Petit garçon du Drop In Center Boys, Manille, Philippines. © Marie-Charlotte Noulens

Il est 15 heures à Manille. Jason et Eryelle se préparent. Installés sur leurs chaises de bureau, les deux Philippins dressent le programme de la nuit, carnet et stylo en main. « Cela fait plusieurs mois que je suis une petite fille, Danika. Des jeunes m’ont dit qu’elle a été tuée par d’autres enfants près de Santa Cruz. Une histoire de drogue et de prostitution. Ce soir, il faudrait qu’on vérifie cette information. » Eryelle acquiesce et prend note. Ce n’est pas la première histoire terrible que la jeune assistante sociale entend. Jason poursuit son plan d’action. « Grâce aux réseaux sociaux, je parviens à prendre contact avec les familles d’enfants qui vivent dans la rue.
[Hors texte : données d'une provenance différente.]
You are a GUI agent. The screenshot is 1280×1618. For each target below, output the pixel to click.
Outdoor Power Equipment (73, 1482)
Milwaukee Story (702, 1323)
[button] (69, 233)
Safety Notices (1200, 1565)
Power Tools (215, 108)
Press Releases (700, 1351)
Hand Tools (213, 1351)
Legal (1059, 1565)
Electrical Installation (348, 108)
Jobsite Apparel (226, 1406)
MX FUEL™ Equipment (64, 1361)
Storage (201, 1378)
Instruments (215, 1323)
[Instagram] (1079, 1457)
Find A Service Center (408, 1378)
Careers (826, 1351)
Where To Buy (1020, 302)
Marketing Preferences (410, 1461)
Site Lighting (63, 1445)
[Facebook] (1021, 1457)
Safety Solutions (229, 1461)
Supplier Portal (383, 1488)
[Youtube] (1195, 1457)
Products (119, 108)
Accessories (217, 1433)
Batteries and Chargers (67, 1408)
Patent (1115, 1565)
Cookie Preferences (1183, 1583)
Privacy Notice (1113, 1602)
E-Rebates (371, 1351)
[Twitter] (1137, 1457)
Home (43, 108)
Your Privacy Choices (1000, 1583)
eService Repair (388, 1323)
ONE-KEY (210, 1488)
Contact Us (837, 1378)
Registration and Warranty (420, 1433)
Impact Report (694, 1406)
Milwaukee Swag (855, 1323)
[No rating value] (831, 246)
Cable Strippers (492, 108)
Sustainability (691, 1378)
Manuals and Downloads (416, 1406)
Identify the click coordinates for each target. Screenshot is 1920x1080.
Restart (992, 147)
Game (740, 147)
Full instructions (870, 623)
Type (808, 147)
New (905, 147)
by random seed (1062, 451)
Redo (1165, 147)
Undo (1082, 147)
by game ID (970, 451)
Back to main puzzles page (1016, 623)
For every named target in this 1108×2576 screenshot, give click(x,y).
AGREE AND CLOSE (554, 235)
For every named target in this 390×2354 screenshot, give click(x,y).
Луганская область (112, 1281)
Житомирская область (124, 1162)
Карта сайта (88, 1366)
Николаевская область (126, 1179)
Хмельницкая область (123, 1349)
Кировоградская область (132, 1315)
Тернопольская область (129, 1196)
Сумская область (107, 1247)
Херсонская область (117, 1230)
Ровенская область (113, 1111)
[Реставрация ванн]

Mon objectif est de recréer un lien entre eux. Parfois, ce sont des anciens jeunes de la Fondation ANK-Tnk qui me contactent pour me signaler des enfants des rues en grande difficulté. C’est ce qu’il s’est passé pour Danika. »

54 000 enfants aidés

La trentaine, Jason travaille pour la Fondation ANAK- Tulay Ng Kabataan (ANAK-Tnk) comme éducateur de rue depuis dix ans. L’objectif de cette association est de prendre en charge les enfants abandonnés ou négligés qui vivent dans les rues de Manille, les décharges et les bidonvilles. « La priorité est de renouer avec les familles quand c’est possible », explique Jason. Une approche qui se comprend mieux lorsque l’on traduit le nom de la fondation. Tulay Ng Kabataan signifie en tagalog « un pont pour les enfants ». Un pont symbolisé par les liens familiaux retrouvés et la protection qu’il apporte. Fondée en 1998 par un prêtre jésuite de la Province des Philippines, la fondation est venue en aide à 54 000 enfants de Manille.

Les enfants des rues viennent souvent des bidonvilles. © Marie-Charlotte Noulens

Ce soir, comme tous les soirs, c’est la big night. Un éducateur de rue et une assistante sociale vont à la rencontre des enfants de Manille de 15 heures à minuit. « Nous assurons une présence permanente », souligne Jason, « la journée, des éducateurs tissent des liens avec les enfants et repèrent ceux qui sont en difficulté. » Les éducateurs de la fondation sont connus par un bon nombre d’enfants des rues. Ils ont leur réseau dans divers points de la ville. Chaque big night, le duo éducateur et assistante sociale se met d’accord sur les zones à quadriller et les enfants qu’ils aimeraient rencontrer. Si l’enfant le souhaite, il peut venir vivre à la fondation où il sera logé, nourri et surtout aimé. Les assistantes sociales se joignent à chaque big night pour s’assurer du respect du cadre légal. « L’enfant doit choisir librement de quitter la rue », ajoute Eryelle. Sans elle, les éducateurs n’ont pas le droit de proposer à un enfant de venir au centre. « Si l’enfant a moins de six ans, nous l’emmenons en urgence dans notre nursery car ses jours sont en danger. »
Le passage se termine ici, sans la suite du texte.